Peningkatan akan penggunaan lahan untuk aktivitas ini akan menekan angka ruang
terbuka hijau di ibukota. Berdasar data rekapitulasi luas RTH DKI Jakarta tahun
2015 total luas RTH sebesar 27,257,441.13 Meter persegi atau 27,25 Kilometer
persegi [1]. Luas RTH ini dapat dibilang sangat kecil jika dibandingkan dengan
luas total keseluruhan wilayah administrasi DKI Jakarta sebesar 662,33
Kilometer persegi [2]. Minimnya RTH di Jakarta membuat datangnya bencana
“langgganan” bagi ibukota yaitu banjir. Pada tahun 2002 dan 2007 banjir terjadi
di Jakarta bahkan pada banjir 2007 mengakibatkan 80.000 jiwa meninggal dunia [3].

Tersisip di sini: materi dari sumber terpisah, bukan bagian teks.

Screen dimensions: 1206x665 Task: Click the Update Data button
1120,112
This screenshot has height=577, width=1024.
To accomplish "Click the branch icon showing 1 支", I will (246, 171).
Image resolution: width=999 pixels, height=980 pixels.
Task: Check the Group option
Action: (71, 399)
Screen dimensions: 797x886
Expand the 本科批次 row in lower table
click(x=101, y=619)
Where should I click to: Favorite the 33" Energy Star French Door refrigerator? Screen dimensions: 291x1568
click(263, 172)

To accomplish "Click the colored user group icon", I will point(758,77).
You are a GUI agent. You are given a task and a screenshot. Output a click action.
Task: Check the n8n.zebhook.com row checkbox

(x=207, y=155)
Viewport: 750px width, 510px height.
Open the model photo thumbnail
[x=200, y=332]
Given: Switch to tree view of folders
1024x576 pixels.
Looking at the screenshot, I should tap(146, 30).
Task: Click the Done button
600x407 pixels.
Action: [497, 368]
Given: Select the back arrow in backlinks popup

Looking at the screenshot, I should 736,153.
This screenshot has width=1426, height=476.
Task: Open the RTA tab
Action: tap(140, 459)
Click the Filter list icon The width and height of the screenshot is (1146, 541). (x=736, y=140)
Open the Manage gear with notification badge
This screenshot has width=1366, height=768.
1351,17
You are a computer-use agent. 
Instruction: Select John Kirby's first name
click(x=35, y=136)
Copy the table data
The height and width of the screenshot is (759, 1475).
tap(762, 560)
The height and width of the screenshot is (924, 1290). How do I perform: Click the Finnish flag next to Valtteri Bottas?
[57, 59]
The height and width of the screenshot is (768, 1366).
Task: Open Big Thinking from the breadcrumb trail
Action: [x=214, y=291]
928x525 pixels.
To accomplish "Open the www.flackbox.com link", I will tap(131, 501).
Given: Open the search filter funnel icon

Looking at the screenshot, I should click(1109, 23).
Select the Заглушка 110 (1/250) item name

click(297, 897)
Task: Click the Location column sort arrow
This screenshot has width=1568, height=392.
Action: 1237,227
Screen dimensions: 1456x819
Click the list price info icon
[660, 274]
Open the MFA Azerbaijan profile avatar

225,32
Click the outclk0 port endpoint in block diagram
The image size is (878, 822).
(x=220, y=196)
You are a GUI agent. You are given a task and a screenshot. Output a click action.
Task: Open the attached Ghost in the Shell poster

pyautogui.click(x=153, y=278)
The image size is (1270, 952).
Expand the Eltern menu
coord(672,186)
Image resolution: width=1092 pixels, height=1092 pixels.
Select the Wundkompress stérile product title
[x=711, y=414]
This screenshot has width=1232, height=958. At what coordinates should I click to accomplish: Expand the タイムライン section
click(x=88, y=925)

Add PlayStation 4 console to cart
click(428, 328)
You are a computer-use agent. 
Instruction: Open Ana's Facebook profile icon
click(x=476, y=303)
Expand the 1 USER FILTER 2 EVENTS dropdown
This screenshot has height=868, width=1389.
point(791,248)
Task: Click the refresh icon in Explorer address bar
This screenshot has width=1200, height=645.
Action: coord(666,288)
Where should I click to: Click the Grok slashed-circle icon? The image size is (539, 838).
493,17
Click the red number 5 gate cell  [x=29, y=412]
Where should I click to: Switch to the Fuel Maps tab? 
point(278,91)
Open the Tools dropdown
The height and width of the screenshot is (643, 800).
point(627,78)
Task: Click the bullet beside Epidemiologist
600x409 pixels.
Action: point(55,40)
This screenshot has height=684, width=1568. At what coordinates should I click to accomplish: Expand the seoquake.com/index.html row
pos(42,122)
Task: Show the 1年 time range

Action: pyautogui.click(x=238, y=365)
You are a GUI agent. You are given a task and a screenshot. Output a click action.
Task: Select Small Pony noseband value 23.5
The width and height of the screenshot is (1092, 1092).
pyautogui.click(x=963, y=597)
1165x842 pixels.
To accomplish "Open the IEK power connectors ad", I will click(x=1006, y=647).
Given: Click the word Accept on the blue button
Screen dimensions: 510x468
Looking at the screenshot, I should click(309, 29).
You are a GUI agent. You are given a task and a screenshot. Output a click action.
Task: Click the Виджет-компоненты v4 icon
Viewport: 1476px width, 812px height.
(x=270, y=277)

Kasus banjir di wilayah Jaakarta terbaru terjadi pada 1 Januari 2020 yang
terjadi karena curah hujan yang sangat tinggi hingga mencapai 377 mm dalam satu
hari [3].
Gambar 1. Banjir Jakarta Tahun 2020 [8].
Gambar 2. Banjir Jakarta Tahun 2007 [9].
Faktor fisik juga sebenarnya cukup mempengaruhi bencana banjir di
Jakarta. Kondisi topografi wilayah Jakarta berada pada dataran rendah dengan
rata rata ketinggian 7 Meter diatas permukaan laut [2]. Secara bentukan juga
Jakarta memiliki banyak rawa rawa yang kemudian dijadikan menjadi pemukiman
seperti Rawamangun, Rawa Sari, dan Rawa Badak. Jakarta juga memiliki 13 sungai
yang melalui maupun bermuara di teluk Jakarta, seperti sungai Ciliwung dan
sungai Pesanggrahan [2]. Banyak nya sungai ini secara alamiah akan membentuk
dataran banjir disekitarnya. Fenomena banjir kadang terjadi karena meluapnya
air dari sungai. Hal ini terjadi ketika muka air sungai menjadi tinggi karena
terjadi hujan yang cukup deras. Jika dilihat curah hujan DKI Jakarta sebesar
1502 mm per tahun 2] jumlah yang tidak besar bahkan hingga membuat banjir.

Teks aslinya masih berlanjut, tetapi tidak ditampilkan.